Homeless, cani in libertà, sporcizia, traffico veicolare non autorizzato. Sono questi i problemi che lamentano i commercianti della strada principale della città che contano i disagi causa principale di scarsa affluenza di passanti nella strada principale del centro. Danni di immagine e non di vero e proprio disordine, che procurano ugualmente fastidio a passanti e imprenditori
Via Etnea, i negozianti lamentano disordine Emergenza di immagine per cittadini e turisti
Quando la mattina i negozianti di via Etnea alzano la saracinesca li trovano già sul marciapiede dove si sono sistemati qualche ora prima perché al corso Sicilia non possono più stare durante il giorno. Si spostano da un lato all’altro della strada alla ricerca dell’ombra che i palazzi offrono, insieme ai loro cani – senza museruola o guinzaglio – e si portano dietro il piatto delle offerte per mendicare qualche soldo ai passanti. Se qualcuno per sbaglio urta il loro strumento di lavoro si becca con facilità qualche insulto e qualche occhiataccia. Ma niente di più.
Stiamo parlando di un gruppo di giovani originari dell’Est europeo che bivaccano quotidianamente nella via principale del capoluogo etneo. Ai problemi a loro legati si aggiungono in via Etnea quelli di mendicanti con gravi disturbi fisici, di cani che stazionano in zona senza guinzaglio o museruola, e del traffico veicolare presente anche per mezzi e in orari non autorizzati. Che siano turisti o cittadini catanesi la reazione alla questua e al disordine è unanime e al massimo varia da uno speranzoso «Bisogna fare qualcosa» a un più rassegnato «È uno stato di emergenza vero e proprio».
Accattonaggio, bivacco, sporcizia, cani in libertà, pericolosità della zona, circolazione di autovetture non autorizzate. I fattori descritti sono considerati dai titolari dei negozi della via in pieno centro causa di perdita di clientela perché molti cittadini non gradiscono chi chiede la carità, chi sporca e chi infastidisce. In tanti sono quelli che cercano la via del sollecito e della segnalazione affinché si intensifichino i controlli, magari quotidiani, puntuali e a tappeto. Ma le richieste riscuotono scarso successo perché il più delle volte non giungono all’indirizzo delle forze dell’ordine, ma si spengono in lamentele tra colleghi commercianti nella pausa pranzo.

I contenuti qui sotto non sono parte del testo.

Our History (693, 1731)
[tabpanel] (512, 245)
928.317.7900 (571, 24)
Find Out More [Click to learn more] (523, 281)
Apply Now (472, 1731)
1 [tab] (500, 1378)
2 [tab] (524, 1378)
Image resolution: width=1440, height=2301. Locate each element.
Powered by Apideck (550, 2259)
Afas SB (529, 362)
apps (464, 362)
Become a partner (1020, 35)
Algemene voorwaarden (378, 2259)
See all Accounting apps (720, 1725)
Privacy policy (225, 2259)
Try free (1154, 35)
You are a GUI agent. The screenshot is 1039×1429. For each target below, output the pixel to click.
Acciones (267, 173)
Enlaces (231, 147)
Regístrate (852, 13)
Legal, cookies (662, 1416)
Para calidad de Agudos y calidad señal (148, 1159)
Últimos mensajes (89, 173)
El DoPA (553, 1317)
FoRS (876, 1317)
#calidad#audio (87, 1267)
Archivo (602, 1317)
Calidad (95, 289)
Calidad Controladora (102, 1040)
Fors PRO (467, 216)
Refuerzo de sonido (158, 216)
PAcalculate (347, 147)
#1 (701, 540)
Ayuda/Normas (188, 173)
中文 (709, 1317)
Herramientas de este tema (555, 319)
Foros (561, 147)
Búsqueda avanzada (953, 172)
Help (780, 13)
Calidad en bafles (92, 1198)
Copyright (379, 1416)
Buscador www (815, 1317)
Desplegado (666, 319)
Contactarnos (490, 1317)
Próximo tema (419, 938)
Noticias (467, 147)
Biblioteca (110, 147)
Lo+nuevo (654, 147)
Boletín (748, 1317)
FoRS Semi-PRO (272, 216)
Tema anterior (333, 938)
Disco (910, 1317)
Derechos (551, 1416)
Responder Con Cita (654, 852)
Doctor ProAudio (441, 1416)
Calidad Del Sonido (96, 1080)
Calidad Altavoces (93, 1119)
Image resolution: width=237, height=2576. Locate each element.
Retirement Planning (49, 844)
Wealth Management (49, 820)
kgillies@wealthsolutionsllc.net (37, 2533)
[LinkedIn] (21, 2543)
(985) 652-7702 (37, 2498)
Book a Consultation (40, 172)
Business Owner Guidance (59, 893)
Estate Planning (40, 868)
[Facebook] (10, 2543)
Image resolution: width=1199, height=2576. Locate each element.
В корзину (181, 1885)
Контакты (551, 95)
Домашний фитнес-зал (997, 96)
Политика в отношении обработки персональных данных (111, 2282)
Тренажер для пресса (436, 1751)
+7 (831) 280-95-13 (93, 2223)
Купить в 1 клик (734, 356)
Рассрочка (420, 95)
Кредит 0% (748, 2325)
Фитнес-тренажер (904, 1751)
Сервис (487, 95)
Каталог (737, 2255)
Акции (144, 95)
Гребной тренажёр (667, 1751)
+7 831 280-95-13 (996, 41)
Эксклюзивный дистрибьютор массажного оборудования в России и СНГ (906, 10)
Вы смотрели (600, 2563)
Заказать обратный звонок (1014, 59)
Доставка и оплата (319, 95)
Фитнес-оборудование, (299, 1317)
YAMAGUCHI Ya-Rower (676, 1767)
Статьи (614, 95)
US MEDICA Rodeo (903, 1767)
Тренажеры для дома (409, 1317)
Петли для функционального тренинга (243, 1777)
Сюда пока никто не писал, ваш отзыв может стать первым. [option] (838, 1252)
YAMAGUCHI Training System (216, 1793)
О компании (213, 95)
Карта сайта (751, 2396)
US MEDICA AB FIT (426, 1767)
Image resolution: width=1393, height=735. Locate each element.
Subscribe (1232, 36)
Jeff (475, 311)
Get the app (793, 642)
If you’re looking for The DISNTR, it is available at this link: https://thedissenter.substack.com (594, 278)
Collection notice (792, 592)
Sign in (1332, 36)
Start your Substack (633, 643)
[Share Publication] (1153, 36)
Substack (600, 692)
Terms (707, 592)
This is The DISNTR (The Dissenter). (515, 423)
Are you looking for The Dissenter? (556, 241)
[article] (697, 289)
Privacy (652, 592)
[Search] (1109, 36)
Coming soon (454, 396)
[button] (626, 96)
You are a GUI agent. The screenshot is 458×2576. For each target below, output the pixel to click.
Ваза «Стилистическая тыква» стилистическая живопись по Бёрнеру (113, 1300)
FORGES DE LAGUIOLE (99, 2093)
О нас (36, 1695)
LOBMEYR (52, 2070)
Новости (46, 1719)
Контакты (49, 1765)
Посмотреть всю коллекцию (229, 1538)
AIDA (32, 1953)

Quando il messaggio però arriva a destinazione, la risposta delle autorità è di solito un rassegnato: «Non possiamo fare niente, abbiamo le mani legate».
La questione è per lo più formale e di immagine, non c’entra nulla con rischi legati alla sicurezza per i passanti e poco con il degrado. «Non sono aggressivi e i loro bisogni li espletano da qualche altra parte, ma Catania non può lo stesso mostrarsi così», racconta Giovanni Tambone, dipendente di uno store di un’azienda di telefonia di via Etnea. «Dormono in corso Sicilia o nella zona compresa tra piazza Duomo e piazza Università e si spostano qui al mattino già ubriachi – racconta la commessa di un negozio di abbigliamento – ma non creano problemi di ordine pubblico e non fanno risse. Certamente non è un bel colpo d’occhio». Lo stesso discorso vale per i rom, alcuni con problemi fisici, che si spostano in un’area compresa tra la chiesa dei Minoriti e piazza Stesicoro. Quanto poi alla sporcizia rappresentata da «cartacce buttate per terra – elenca Tambone – e topi morti per strada», la richiesta di intervento dovrebbe arrivare a chi si occupa della nettezza urbana e in alcuni casi al senso civico di chi non aspetta di imbattersi in un apposito cestino dei rifiuti.
«I giovani che bivaccano, anche se vengono invitati dai vigili urbani a spostarsi come è accaduto sabato scorso in occasione della manifestazione del gay pride, ritornano sempre nello stesso posto dopo poco, al massimo qualche ora», racconta Tambone. L’atteggiamento degli homeless – così come gli altri problemi evidenziati dai commercianti – creano disagi concreti al cittadino medio ma forse la città deve interrogarsi in un altro senso. Magari questo groviglio di elementi è solo l’altra immagine di una Catania varia e di grandi dimensioni.